Microsoft has obtained a court order this month allowing the company to seize control of six domains that were used in phishing operations against Office 365 customers, including in campaigns that leveraged COVID-19 lures.
According to court documents obtained by ZDNet, Microsoft has targeted a phishing group that has been targeting the company's customers since December 2019.
The phishers operated by sending emails to companies that hosted email servers and enterprise infrastructure on Microsoft's Office 365 cloud service.
The emails were spoofed to look like they came from fellow employees or a trusted business partner. This particular phishing operation was unique because attackers didn't redirect users to phishing sites that mimicked the Office 365 login page.
Instead, hackers touted an Office document. When users tried to open the file, they were redirected to install a malicious third-party Office 365 app created by the hackers.
The app, if installed, granted the attackers full access to the victim's Office 365 account, its settings, the user's files, the content of their emails, contact lists, notes, and others.
Microsoft said that by using a third-party Office 365 app, hackers gained all the access they needed to users' accounts without actually needing to collect their passwords -- receiving an OAuth2 token instead.

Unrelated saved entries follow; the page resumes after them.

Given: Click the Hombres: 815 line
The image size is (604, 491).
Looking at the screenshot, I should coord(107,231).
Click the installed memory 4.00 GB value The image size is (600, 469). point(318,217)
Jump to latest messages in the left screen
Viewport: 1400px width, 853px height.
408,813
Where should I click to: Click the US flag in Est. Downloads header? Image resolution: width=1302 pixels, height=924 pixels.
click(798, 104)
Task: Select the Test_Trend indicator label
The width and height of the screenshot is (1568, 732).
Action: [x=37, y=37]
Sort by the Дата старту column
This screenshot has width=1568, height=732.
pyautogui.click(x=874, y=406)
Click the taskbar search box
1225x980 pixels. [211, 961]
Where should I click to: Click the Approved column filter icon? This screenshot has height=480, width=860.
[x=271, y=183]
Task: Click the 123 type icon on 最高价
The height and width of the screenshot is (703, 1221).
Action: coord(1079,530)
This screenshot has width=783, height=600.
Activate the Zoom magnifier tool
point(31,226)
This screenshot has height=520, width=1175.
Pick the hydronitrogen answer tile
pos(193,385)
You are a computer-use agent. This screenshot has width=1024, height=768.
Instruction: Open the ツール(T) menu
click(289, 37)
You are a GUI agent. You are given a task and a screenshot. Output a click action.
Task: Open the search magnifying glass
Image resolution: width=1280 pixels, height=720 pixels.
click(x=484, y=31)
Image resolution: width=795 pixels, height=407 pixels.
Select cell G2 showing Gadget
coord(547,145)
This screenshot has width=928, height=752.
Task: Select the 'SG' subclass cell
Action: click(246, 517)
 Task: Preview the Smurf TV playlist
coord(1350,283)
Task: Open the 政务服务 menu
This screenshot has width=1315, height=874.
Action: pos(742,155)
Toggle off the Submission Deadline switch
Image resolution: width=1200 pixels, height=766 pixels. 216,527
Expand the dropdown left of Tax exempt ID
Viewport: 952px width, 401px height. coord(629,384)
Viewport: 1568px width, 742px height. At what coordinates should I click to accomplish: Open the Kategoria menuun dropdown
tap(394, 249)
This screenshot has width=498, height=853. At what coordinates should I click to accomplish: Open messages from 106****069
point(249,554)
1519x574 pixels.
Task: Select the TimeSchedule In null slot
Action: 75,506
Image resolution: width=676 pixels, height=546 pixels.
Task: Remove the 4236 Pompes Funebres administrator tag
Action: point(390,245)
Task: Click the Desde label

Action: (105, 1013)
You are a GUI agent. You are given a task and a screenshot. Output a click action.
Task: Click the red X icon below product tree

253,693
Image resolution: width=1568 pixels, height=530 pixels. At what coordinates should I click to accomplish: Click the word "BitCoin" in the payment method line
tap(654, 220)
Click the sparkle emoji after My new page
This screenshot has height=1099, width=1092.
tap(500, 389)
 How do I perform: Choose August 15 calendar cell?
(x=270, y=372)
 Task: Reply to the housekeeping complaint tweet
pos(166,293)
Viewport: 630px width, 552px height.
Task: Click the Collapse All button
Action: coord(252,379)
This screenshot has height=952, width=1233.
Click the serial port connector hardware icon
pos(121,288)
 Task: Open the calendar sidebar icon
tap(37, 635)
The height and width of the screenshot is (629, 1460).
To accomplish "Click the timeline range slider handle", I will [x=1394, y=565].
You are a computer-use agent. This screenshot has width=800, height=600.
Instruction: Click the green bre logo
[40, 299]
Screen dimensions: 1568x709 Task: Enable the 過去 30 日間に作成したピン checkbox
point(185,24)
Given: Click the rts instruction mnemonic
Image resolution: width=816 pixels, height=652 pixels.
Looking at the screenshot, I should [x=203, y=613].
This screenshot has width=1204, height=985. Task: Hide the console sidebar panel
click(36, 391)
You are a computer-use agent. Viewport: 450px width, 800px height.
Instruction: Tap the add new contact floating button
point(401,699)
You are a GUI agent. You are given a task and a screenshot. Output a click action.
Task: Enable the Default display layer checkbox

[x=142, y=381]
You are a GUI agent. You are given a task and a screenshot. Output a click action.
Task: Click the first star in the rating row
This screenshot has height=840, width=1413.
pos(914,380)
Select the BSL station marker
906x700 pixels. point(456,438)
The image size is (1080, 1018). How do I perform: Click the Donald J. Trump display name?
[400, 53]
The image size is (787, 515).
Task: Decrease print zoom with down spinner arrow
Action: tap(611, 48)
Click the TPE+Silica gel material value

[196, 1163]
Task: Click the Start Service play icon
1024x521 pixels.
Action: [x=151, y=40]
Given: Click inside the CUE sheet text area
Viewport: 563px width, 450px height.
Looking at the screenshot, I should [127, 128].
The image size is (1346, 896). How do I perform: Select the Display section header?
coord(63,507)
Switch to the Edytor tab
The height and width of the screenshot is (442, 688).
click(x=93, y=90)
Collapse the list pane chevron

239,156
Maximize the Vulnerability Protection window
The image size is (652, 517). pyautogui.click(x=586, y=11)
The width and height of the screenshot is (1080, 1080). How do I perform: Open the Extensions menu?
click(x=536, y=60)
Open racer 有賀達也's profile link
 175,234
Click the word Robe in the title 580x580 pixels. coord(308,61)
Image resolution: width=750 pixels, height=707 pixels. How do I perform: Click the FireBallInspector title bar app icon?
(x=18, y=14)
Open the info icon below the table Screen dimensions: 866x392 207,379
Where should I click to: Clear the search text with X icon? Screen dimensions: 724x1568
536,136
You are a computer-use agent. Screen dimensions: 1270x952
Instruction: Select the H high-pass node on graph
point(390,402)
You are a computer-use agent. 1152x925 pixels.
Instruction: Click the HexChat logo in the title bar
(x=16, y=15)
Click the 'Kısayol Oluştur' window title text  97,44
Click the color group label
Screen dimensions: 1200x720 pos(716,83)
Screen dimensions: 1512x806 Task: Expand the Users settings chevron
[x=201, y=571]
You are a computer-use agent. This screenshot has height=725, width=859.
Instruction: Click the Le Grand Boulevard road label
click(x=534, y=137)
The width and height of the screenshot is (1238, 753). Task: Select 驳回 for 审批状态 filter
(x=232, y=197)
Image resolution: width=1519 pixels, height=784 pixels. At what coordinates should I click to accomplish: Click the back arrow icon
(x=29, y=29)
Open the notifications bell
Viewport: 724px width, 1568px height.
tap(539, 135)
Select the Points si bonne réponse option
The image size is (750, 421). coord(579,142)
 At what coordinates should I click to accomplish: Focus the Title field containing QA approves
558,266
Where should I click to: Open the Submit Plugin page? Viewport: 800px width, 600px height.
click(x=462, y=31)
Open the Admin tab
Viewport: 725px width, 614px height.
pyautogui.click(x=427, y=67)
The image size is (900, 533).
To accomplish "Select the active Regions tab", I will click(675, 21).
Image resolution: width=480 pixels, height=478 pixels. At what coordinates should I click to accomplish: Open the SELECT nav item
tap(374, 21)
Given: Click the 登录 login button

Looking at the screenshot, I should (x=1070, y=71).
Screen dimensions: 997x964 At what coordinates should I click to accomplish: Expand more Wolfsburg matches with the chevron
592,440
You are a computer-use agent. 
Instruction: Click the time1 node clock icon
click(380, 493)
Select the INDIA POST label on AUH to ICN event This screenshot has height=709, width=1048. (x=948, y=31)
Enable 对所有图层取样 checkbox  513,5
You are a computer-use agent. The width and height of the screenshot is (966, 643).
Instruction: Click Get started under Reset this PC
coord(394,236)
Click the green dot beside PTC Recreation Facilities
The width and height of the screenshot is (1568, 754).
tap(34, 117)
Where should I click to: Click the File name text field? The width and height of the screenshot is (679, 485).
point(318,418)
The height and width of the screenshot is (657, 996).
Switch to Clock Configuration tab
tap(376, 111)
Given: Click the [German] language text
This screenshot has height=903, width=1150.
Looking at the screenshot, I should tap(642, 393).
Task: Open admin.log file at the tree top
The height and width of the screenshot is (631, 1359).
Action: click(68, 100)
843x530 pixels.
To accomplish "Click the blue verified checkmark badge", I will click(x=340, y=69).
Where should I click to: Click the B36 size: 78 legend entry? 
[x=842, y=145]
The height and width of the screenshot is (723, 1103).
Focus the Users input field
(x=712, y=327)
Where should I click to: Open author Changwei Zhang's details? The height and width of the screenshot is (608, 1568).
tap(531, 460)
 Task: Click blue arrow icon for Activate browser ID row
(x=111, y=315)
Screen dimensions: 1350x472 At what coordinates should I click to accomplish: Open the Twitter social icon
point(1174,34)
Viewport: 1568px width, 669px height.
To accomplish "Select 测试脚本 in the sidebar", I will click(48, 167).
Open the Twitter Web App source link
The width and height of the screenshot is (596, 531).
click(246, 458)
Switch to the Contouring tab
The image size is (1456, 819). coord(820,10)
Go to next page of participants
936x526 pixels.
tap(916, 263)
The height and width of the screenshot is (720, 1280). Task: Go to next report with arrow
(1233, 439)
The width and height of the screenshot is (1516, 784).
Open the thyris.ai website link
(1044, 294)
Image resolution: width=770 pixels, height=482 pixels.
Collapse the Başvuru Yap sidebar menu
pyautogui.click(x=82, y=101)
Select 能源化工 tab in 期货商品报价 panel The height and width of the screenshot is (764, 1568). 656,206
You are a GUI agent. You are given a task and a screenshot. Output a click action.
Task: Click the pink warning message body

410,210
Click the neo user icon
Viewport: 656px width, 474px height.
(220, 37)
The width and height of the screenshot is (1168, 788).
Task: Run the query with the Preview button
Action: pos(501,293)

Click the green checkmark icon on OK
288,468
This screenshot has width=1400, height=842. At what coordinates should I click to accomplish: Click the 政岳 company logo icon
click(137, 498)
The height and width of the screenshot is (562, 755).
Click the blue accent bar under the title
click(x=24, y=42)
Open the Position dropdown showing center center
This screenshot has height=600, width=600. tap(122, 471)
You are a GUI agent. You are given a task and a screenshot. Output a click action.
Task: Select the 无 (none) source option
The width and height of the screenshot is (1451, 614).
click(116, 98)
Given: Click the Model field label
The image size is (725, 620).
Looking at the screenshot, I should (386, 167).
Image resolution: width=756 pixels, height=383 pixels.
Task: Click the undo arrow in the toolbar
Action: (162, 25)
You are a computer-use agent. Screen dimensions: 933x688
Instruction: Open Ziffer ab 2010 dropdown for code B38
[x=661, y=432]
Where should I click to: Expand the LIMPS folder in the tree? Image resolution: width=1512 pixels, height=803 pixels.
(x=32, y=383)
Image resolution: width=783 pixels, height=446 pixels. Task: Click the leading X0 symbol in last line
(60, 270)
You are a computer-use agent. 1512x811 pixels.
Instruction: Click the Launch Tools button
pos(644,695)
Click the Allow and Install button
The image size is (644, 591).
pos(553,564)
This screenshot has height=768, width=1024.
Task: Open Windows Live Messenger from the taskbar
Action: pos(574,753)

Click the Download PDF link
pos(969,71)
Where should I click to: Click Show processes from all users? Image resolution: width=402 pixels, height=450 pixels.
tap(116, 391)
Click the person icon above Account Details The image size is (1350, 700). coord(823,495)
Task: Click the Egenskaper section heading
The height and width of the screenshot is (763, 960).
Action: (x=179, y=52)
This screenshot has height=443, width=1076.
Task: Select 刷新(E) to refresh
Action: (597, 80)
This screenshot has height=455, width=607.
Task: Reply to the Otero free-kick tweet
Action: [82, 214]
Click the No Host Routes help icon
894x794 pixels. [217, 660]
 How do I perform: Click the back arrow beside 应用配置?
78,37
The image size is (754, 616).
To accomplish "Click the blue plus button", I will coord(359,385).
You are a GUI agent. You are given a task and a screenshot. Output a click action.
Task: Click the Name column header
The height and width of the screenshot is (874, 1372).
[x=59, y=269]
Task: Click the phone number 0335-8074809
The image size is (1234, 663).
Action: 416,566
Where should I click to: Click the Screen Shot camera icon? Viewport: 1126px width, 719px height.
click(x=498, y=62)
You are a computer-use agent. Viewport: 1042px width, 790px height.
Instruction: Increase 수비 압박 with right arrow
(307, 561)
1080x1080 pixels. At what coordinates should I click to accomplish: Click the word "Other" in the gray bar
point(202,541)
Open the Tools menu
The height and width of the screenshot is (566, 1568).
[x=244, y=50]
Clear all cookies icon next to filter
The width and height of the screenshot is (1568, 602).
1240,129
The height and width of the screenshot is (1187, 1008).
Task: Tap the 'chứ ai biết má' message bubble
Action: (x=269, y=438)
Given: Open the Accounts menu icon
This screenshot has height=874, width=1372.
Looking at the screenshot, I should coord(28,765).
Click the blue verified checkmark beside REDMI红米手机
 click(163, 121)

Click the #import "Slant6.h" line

Some of these phishing attacks succeeded because of three reasons. The first is because the app was made to look like it was created by Microsoft and was an official and safe-to-use application.
The second was that the Office 365 environment is geared towards the modularity provided by third-party apps, either custom-created by companies or readily available on the Office 365 AppSource Store, and users are used to installing apps on a regular basis.
Third, the hackers used a clever technique where the app's installation link initially took users to the official Microsoft login page. However, attackers used a clever trick to redirect users to the malicious app once the authentication succeeded, giving users the impression they were using a Microsoft-vetted application.
Microsoft filed a civil case on June 30 this year, and the company targeted six domains that hackers used to host their malicious Office 365 apps. The six domains are listed below:
Microsoft said it believes at least two persons are behind this phishing operation. The company noted that the group's initial attacks began using business-related themes, but they quickly changed to emails carrying coronavirus-themed documents once COVID-19 became a global pandemic.
Hackers' end goal was a BEC attack
In a blog post today, Tom Burt, Corporate Vice President, Customer Security & Trust at Microsoft, said the malicious third-party apps were used to gain insights into victims' inner structure so the attackers could follow up with BEC attacks.
BEC stands for business email compromise and is a form of cybercrime. In a BEC scheme, threat actors send emails to companies, posing as employees, upper management, or trusted business partners, and ask victims to make business transactions that usually end up in the attacker's bank accounts.
The goal of a BEC scam is to use hacked email accounts or insider knowledge to social engineer (trick) victims into modifying transaction details or make payments without following proper procedures.